My view, of course, but I would argue resolutely that the opening of the Beatles  1965 hit "Paperback Writer" is one of the greatest intro guitar figures in rock history. I doubt I'm alone in this view: this tune prefigures a lot of non-metal hard rock that came after it. It's easy enough to imagine Van Halen or Dixie Dregs easily refitting the song for even more guitar slam-dunkery. And beyond the guitar-rock bona fides, it has the additional advantage of being quite literate. McCartney and Lennon are said to have written the lyrics together, and it's remarkable that the subject of the song is a hack writer who maintains he can compose any sort of pulp fiction, on demand, for a fee. I was attracted to it because I was reading numerous novelizations of TV shows and popular films at the time, cheap paperback spinoffs, and I wondered who these folks were that scribed this stuff. I wondered how, in my mid-teens, I could get in on the action.

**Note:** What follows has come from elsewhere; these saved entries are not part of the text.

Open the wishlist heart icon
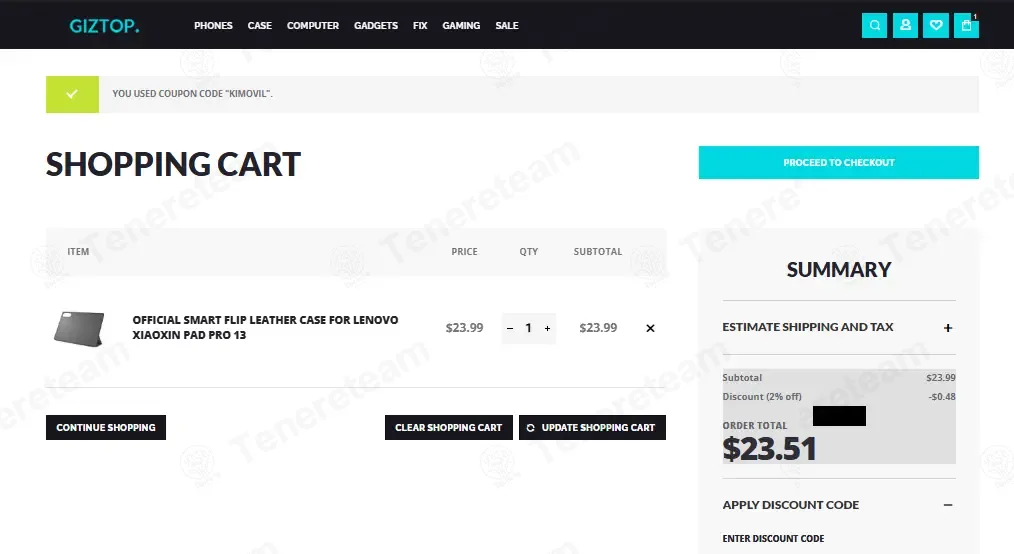Viewport: 1014px width, 554px height. point(936,25)
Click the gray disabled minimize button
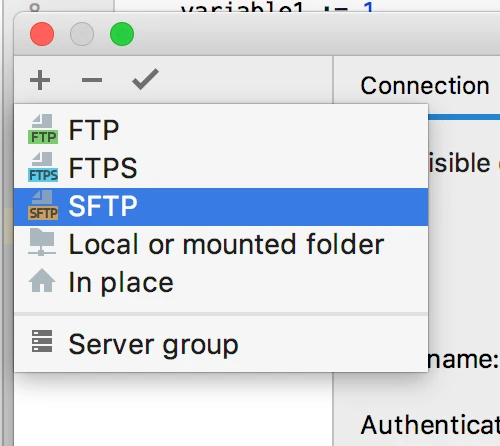 click(82, 34)
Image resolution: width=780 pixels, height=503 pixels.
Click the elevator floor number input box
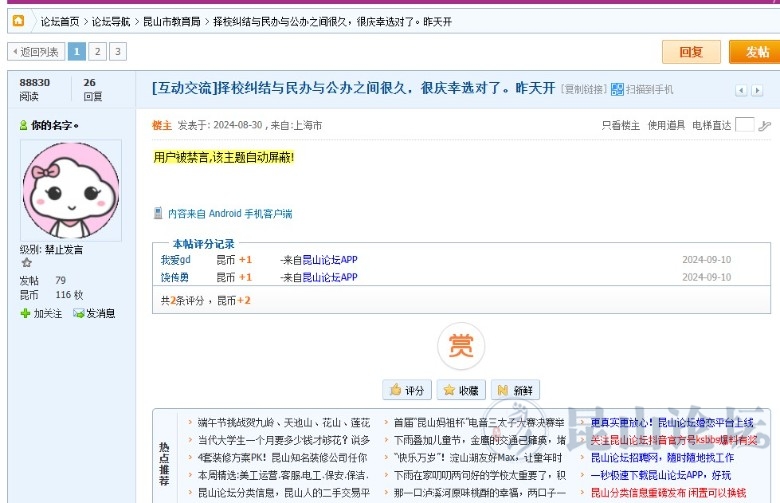click(x=744, y=125)
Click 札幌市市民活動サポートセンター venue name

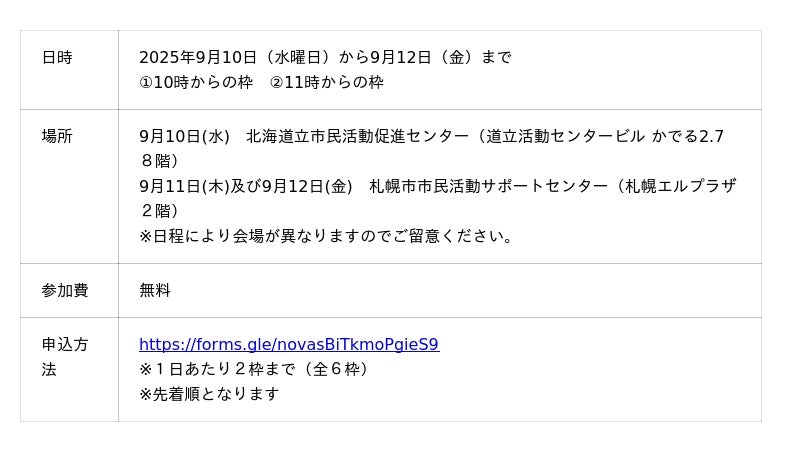[488, 186]
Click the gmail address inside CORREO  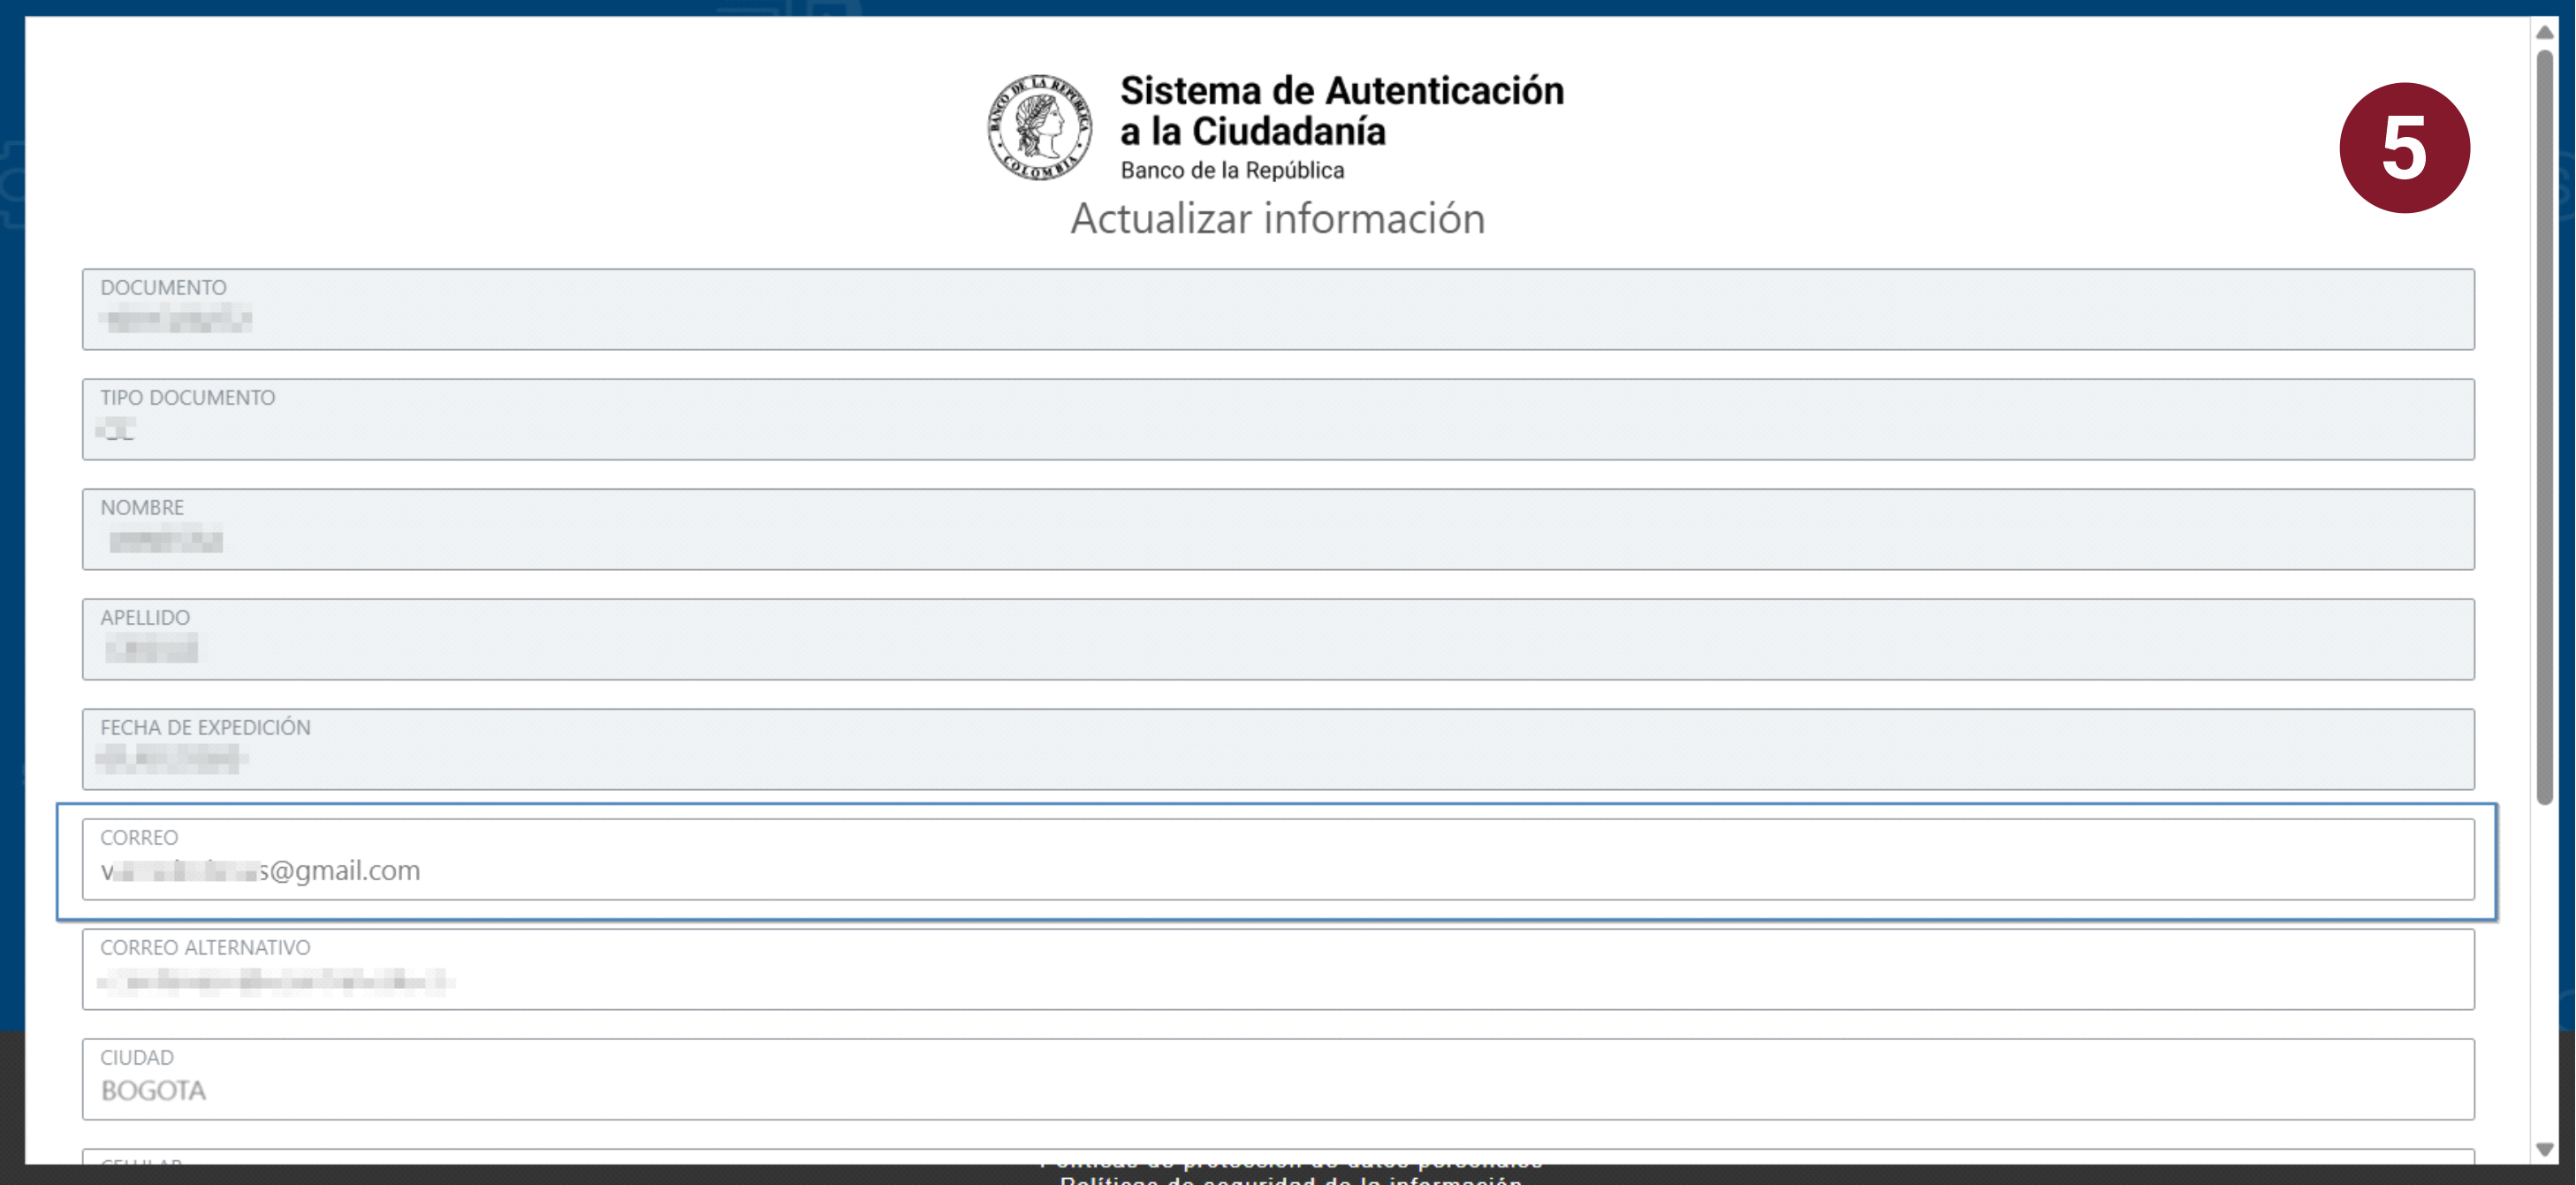pos(260,870)
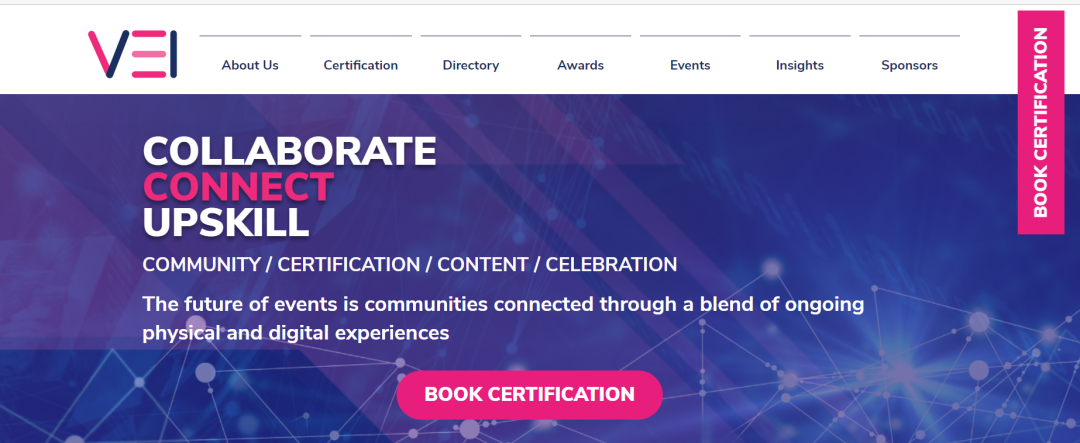Screen dimensions: 1080x443
Task: Open Sponsors from the navigation bar
Action: pyautogui.click(x=909, y=65)
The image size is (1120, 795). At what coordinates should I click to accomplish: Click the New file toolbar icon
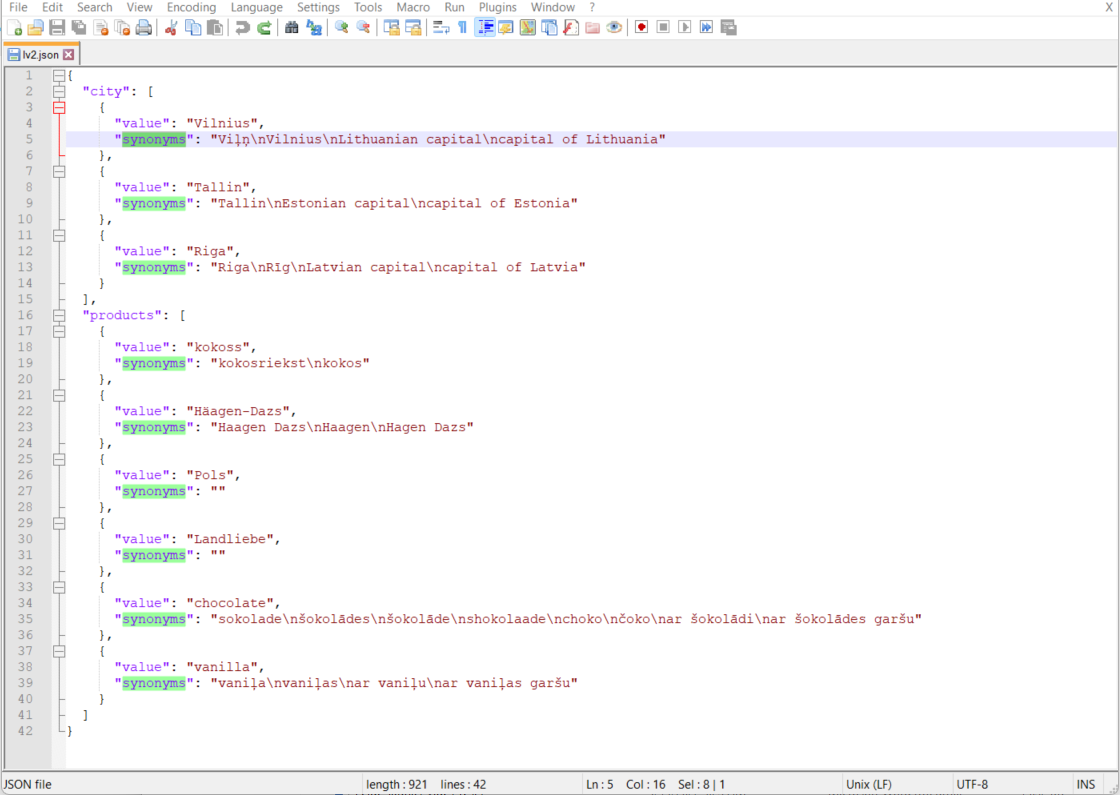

What I particularly like about how these verses work is that the character is allowed to tell his story. Just the way he describes what he's able or willing to do to get the job reveals a personality in a few deftly stated details. This is much better than, say, "Nowhere Man", an attempt at a "message" song ala Dylan ; I never liked that tune principally it was a ham-handed handed attempt to "tell it like it is". Who the narrator is, certainly not the nowhere man himself, is caustic, critical, judgmental, with none of the faults outlined being convincing in any regard. And the turn around, that little "twist", the "Isn't he a bit like you and me?" line where we learn that we all share the same vanities and inanities of personality, was a hokey, easy and dumb sounding morale of the story as has ever been conceived by major songwriters. "Paperback Writer", though, is a minor masterpiece, and is effective for the same reason an Elmore Leonard crime yarn is: character driven, personality revealed through dialogue, no authorial intrusion instructing a reader (listener) what to think. The song shows, it doesn't tell, and it rocks.